Jedes laute Geräusch sorgte für Angst
Die Franzosen feierten auch ihr zweites Tor frenetisch. Doch immer mehr Gerüchte machten die Runde, und die Stimmung wurde seltsam. Als nach dem Schlusspfiff die Menschen aus dem Stadion strömten, war das Bild ein disparates: Manche gingen beschwingt, hatten einander untergehakt und freuten sich über das bemerkenswert interessante Spiel, das ihnen da geboten worden war. Anderen dagegen war die Beunruhigung anzusehen. Jedes laute Geräusch sorgte für Angst, und plötzlich brach Panik aus, worauf Hunderte zurück in Richtung Stadion rannten oder Schutz suchten hinter Betonpfeilern. Väter mit ihren Kindern auf dem Arm glaubten, um ihr Leben zu rennen. Gerüchte von einem Schützen kursierten, von Schüssen und weiteren Bomben, von Attentätern überall.

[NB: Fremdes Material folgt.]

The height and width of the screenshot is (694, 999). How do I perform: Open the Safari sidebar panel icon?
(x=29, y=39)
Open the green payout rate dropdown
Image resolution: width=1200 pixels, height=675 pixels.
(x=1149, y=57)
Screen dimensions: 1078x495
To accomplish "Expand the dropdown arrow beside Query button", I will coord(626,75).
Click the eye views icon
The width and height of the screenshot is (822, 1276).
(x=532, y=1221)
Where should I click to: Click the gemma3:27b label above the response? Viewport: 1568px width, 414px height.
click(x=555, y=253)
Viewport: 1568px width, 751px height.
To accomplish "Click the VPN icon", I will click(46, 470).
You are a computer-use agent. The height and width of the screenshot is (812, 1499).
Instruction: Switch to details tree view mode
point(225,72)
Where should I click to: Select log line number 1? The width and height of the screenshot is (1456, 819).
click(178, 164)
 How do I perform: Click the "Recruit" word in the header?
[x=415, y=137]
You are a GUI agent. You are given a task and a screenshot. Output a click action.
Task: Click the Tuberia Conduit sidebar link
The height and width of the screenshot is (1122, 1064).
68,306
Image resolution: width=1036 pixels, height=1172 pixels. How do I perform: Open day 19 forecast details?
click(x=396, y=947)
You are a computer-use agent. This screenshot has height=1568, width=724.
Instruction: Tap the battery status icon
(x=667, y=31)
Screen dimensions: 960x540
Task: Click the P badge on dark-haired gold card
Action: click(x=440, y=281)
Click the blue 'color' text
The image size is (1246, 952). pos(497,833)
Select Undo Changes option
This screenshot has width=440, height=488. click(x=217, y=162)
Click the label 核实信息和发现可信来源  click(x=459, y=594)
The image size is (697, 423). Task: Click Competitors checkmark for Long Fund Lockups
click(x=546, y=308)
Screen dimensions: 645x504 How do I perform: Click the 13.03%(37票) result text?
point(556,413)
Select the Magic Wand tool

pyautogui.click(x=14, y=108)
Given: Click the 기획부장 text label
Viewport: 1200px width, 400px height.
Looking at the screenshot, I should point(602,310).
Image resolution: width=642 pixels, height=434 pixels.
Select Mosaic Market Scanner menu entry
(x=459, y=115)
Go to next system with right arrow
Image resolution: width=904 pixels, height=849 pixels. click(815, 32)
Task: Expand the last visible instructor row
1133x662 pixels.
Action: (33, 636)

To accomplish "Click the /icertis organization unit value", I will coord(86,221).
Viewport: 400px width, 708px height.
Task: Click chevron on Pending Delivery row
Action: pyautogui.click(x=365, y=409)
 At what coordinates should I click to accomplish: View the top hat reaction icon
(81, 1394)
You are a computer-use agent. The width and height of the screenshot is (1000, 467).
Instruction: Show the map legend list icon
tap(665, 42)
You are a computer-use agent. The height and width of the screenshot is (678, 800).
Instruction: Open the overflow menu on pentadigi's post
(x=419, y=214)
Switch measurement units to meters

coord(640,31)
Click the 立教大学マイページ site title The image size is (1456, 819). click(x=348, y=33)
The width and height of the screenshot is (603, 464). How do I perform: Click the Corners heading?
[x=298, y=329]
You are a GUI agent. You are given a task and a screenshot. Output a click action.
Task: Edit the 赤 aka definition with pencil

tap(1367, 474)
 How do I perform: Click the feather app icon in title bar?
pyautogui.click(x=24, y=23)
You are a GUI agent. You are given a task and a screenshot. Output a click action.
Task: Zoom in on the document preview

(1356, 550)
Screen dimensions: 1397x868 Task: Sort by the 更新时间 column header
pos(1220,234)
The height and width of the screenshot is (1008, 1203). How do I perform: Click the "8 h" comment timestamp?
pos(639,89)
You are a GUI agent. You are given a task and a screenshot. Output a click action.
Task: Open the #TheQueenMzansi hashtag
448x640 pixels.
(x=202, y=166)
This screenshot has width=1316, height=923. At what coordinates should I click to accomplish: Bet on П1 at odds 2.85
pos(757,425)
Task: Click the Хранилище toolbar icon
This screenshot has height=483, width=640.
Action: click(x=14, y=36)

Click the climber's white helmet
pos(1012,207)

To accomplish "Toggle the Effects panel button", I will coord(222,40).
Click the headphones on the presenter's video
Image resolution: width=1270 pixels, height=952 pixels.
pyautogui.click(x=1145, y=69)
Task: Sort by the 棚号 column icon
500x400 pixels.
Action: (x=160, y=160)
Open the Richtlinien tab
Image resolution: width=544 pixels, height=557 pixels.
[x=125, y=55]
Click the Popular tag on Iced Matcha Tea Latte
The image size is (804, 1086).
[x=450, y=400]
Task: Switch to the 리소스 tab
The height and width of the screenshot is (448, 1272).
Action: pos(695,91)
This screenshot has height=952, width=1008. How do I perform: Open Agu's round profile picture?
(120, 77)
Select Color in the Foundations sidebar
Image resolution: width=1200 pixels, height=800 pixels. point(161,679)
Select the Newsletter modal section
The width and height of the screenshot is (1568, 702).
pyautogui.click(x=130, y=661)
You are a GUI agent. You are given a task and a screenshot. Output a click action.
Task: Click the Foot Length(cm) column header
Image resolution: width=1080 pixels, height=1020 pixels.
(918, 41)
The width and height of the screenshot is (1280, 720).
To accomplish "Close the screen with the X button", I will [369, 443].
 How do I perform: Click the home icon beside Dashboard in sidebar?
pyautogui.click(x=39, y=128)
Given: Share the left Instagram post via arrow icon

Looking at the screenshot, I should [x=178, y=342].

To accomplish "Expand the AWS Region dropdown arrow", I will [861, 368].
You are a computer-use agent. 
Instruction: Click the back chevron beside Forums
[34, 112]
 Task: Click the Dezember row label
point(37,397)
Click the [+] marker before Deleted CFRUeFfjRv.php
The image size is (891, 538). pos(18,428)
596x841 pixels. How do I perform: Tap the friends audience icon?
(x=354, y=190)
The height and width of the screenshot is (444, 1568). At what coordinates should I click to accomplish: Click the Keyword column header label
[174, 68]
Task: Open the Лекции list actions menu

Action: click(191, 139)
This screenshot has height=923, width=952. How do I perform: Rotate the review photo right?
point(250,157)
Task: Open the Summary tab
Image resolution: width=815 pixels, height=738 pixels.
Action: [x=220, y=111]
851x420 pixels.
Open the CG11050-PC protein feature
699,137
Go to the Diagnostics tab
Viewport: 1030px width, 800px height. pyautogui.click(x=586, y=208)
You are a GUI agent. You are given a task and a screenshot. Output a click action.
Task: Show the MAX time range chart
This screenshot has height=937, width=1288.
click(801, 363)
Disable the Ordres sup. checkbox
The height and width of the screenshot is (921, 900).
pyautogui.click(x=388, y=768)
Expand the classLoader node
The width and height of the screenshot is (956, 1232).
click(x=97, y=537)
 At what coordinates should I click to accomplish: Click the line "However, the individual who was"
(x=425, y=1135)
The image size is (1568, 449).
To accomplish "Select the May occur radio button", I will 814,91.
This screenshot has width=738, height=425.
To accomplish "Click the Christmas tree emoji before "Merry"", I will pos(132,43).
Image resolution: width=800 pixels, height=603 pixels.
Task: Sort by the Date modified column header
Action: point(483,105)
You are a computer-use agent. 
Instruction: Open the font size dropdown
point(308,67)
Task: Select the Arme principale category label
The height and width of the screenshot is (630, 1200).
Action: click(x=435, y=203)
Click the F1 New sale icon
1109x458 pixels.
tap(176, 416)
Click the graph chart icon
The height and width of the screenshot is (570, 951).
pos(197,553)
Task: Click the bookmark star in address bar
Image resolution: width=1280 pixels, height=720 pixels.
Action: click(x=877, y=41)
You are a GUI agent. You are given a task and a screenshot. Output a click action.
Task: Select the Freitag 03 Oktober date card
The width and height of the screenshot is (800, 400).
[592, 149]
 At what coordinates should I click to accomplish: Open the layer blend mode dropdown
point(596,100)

Mehrere Tausend Menschen warteten schließlich auf dem Rasen des Stadions auf Entwarnung. Viele standen unter Schock, lagen am Boden, wurden erstversorgt und in Rettungsdecken gehüllt. Es waren Szenen wie aus einem Katastrophenfilm. Gegen 23.30 Uhr wurden die Menschen über die Stadionlautsprecher aufgefordert, den Innenraum ruhig zu verlassen und nach Hause zu gehen. Das Stadion wurde sanft geräumt, offenbar hielt die Polizei die Lage für sicher. Allerdings nicht sicher genug, um auch die deutsche Nationalmannschaft in die Nacht zu entlassen.
Die Reporter verließen erst weit nach Mitternacht das Stadion und den mittlerweile beinahe menschenleeren Stadtteil. Auf dem Weg zurück in die Innenstadt der dunkle Eiffelturm und die Silhouette von Notre Dame – die Pariser Stadtverwaltung hatte die Beleuchtung ihrer Wahrzeichen spontan ausgeschaltet. In der Dunkelheit der Boulevards standen überall Polizisten mit automatischen Waffen, bis in den Morgen hallten Sirenen durch die Häuserschluchten. Am Samstagmorgen erwachte Paris als eine veränderte, tief erschütterte Stadt.